According to Rosenbaum, the gut microbiome is strongly implicated in diseases associated with the human leukocyte antigen (HLA) B27. These include ankylosing spondylitis, anterior uveitis and reactive arthritis, he said, adding that HLA types in general influence an individual’s susceptibility to more than 100 diseases.
In addition, multiple studies of both humans and rodents have shown that HLA molecules, specifically HLA-B27, shape intestinal microbiota that make up the microbiome in humans, which could lead to arthritis, ankylosing spondylitis and uveitis through a number of possible avenues, Rosenbaum said. Potential answers regarding how this occurs include the general effects on the immune response, such as TH17 or FoxP3, as well as lymphocyte or bacterial translocation, he said.
“Here is the idea: From the gut, bacteria can go to joints that become infected with arthritis,” Rosenbaum said. “This really is not such an original idea. In reactive arthritis, 20 years ago, Finnish researchers looked at salmonella products in the knee joint, and they were able to detect it. In a more modern study in 2016 of Crohn’s disease with nearly 300 patients, nearly a third of them had detectable bacterial DNA in their blood. In addition, if you have that bacterial DNA in your blood, you are more likely to have a flare.”

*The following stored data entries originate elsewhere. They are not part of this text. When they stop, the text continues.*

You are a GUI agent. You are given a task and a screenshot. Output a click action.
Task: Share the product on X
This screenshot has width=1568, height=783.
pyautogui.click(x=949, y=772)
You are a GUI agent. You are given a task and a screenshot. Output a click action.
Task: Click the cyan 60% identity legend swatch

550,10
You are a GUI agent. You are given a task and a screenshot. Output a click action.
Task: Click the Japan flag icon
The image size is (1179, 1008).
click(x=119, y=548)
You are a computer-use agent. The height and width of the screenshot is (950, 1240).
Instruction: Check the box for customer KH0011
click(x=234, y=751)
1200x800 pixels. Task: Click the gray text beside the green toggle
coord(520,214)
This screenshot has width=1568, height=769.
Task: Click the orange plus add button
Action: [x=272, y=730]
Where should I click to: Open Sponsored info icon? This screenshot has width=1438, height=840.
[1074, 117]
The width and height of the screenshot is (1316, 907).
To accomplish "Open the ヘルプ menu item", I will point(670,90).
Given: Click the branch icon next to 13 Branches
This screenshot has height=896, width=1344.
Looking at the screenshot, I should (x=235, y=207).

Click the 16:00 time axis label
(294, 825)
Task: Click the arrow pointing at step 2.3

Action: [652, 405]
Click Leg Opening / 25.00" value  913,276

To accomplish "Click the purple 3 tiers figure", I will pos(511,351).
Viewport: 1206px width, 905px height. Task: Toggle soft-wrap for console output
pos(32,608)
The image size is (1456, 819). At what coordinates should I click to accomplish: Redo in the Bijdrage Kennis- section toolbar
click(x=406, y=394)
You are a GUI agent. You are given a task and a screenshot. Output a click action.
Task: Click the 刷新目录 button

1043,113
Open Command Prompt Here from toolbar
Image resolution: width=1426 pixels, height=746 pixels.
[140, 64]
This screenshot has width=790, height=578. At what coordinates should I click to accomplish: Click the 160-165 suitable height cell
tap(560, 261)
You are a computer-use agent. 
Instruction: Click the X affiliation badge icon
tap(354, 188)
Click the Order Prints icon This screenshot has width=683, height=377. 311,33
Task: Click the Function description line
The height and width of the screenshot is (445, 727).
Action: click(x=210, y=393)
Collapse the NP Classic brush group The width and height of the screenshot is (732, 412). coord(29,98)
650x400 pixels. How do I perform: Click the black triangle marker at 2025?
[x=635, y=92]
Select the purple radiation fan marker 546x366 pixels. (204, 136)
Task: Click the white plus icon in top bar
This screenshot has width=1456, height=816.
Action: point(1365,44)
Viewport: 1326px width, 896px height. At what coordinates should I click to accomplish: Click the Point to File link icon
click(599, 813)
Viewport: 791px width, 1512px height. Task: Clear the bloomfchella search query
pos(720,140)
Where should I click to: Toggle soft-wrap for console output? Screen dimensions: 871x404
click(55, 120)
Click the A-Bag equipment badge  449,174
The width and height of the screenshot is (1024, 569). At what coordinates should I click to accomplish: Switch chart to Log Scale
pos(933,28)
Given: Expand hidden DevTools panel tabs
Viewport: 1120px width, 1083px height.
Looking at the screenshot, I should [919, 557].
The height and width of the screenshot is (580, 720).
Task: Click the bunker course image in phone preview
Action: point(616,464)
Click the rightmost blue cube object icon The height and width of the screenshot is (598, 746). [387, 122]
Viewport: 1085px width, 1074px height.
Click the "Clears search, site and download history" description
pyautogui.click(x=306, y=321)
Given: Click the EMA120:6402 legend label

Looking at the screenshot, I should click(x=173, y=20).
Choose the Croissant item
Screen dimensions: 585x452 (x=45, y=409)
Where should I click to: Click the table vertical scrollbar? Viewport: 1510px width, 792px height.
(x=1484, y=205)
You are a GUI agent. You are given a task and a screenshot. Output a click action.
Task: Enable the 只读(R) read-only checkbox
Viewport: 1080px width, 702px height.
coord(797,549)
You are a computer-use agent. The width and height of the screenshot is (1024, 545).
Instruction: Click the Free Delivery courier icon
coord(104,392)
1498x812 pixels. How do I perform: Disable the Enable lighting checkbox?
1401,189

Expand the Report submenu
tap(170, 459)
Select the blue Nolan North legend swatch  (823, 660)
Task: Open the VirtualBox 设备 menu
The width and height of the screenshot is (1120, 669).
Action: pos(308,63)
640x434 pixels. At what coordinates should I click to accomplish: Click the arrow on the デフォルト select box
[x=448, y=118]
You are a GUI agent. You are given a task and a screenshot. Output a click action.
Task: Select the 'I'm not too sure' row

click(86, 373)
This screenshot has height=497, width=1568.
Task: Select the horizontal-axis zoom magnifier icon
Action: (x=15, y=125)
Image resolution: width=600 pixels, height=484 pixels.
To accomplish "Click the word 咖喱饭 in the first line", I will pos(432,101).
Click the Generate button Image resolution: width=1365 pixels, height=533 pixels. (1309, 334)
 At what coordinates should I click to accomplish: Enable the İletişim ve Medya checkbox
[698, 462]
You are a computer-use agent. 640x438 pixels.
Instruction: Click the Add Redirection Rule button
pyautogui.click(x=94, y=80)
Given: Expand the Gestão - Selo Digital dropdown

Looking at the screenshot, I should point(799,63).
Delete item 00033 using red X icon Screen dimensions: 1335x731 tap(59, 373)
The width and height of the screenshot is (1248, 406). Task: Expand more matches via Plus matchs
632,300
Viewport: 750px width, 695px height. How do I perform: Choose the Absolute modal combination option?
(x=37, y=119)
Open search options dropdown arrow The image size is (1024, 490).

Another study, published in 2001 by researchers in Mexico, detected bacterial products in the joints of patients with juvenile onset spondyloarthropathies, he added.
“So, if this is right, and the microbiome really is actively involved in these diseases, what are we going to do about it?” Rosenbaum prompted.
According to Rosembaum, antibiotics and probiotics would largely be ineffective, as the former would encourage the development of resistance, while the latter lacks adequate quality control and is unlikely to colonize the intestine due to gastric acidity.
The answer, instead, could be changes in diet, or fecal transplant.
“Fecal transplant doesn’t sound very aesthetic, but it seems to work,” Rosenbaum said. “It works extremely well in Clostridium difficile, and it also works well in ulcerative colitis.”
However, one of the problems with fecal transplant is that it is temporary, he added. In addition, there are several key, unresolved questions related to how the microbiome is related to ankylosing spondylitis and other diseases.
“We need to know the relative contribution of the microbiome to the pathogenesis, and we need to know at what age we need to direct our therapy and try to change the microbiome,” Rosenbaum added. “In addition, there are limitations to the hypothesis, including the fact that translocation occurs a lot, but it doesn’t always cause inflammation. Are certain bacteria more arthritogenic than others? Why does one person get arthritis from translocation and another does not? These are questions that need to be answered.” – by Jason Laday
Rosenbaum JT. Intestinal microbiome in rheumatic diseases. Presented at: Congress of Clinical Rheumatology; May 2-5, 2019; Destin, Fla.
Disclosure: Rosenbaum reports a collaboration with OpenBiome.